Overview
- House Minority Leader Hakeem Jeffries told colleagues on Tuesday that he will vote against Rep. Thomas Massie’s amendment to strip roughly $3.3 billion in Foreign Military Financing for Israel and that Democratic leadership will not whip the vote.
- Massie’s amendment would bar about $3.3 billion of the roughly $3.8 billion the U.S. provides annually to Israel and contains no carveouts, which Jeffries and others say could also curtail humanitarian programs, refugee resettlement and U.S. embassy operations.

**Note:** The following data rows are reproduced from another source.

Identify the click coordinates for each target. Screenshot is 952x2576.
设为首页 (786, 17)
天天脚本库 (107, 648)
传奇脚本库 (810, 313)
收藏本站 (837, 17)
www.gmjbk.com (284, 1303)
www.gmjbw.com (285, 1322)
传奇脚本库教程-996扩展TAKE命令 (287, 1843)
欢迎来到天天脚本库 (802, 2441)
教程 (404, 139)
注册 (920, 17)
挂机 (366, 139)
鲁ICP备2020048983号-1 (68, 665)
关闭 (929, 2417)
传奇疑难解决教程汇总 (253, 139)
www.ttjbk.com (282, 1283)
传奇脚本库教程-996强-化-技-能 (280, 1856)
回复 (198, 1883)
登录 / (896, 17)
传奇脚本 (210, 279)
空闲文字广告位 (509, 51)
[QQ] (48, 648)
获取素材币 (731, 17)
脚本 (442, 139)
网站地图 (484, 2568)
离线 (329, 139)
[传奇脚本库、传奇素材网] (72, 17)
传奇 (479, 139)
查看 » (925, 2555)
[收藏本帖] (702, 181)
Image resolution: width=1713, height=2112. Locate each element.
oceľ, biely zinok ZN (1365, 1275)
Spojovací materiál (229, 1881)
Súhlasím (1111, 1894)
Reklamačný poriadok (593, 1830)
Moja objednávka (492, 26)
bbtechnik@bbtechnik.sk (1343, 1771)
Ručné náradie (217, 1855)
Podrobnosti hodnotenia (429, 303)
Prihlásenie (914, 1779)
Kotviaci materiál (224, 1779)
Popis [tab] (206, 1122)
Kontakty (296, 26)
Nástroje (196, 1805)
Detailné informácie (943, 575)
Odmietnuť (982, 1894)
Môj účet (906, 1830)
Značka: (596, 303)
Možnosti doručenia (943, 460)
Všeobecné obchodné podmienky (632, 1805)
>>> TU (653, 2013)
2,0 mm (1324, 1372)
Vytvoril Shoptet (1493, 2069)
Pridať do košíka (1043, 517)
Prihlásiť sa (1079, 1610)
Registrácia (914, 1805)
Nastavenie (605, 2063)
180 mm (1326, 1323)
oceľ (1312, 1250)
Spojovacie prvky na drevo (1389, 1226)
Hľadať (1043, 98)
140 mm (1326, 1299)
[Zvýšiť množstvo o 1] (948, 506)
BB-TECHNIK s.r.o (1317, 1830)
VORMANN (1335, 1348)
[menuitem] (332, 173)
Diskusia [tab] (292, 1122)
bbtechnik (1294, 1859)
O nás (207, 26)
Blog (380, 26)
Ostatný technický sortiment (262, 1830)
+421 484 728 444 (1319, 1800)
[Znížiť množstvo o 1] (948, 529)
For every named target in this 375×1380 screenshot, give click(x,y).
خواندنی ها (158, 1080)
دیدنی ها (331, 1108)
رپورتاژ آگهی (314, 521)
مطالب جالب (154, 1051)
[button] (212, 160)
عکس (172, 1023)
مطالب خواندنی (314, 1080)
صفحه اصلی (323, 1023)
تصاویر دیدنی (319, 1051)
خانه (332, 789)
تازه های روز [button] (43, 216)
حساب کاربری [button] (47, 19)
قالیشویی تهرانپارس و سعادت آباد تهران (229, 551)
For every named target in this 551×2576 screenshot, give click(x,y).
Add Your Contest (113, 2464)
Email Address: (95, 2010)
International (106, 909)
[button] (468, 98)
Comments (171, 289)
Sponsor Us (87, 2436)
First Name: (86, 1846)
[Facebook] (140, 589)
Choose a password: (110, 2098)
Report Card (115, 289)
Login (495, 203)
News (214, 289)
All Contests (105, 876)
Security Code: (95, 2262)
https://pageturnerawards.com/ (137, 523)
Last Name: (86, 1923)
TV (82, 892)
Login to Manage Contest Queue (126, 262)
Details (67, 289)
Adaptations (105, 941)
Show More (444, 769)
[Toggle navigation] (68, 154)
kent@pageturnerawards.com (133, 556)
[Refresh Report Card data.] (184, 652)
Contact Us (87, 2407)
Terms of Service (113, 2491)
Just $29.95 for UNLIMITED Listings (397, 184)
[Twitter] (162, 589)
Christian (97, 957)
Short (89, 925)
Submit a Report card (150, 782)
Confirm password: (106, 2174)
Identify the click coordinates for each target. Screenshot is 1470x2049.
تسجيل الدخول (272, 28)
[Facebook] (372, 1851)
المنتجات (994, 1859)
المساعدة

- Progressive leaders plan to use the recorded vote as a public rebuke of the Netanyahu government while centrist and pro‑Israel Democrats warn the measure is too broad, and the amendment is widely seen as unlikely to pass the full Congress.
- Jeffries said the U.S. should renegotiate security ties when the current 10‑year memorandum of understanding expires in 2028, keeping Israel’s qualitative military edge while conditioning future cooperation on human‑rights standards.
- Advocacy groups reacted splitly — liberal J Street supported Jeffries’ approach, AIPAC and other pro‑Israel groups praised his opposition — and the episode could deepen intra‑party tensions and shape how Democrats handle U.S. policy on Israel going into the next MOU talks.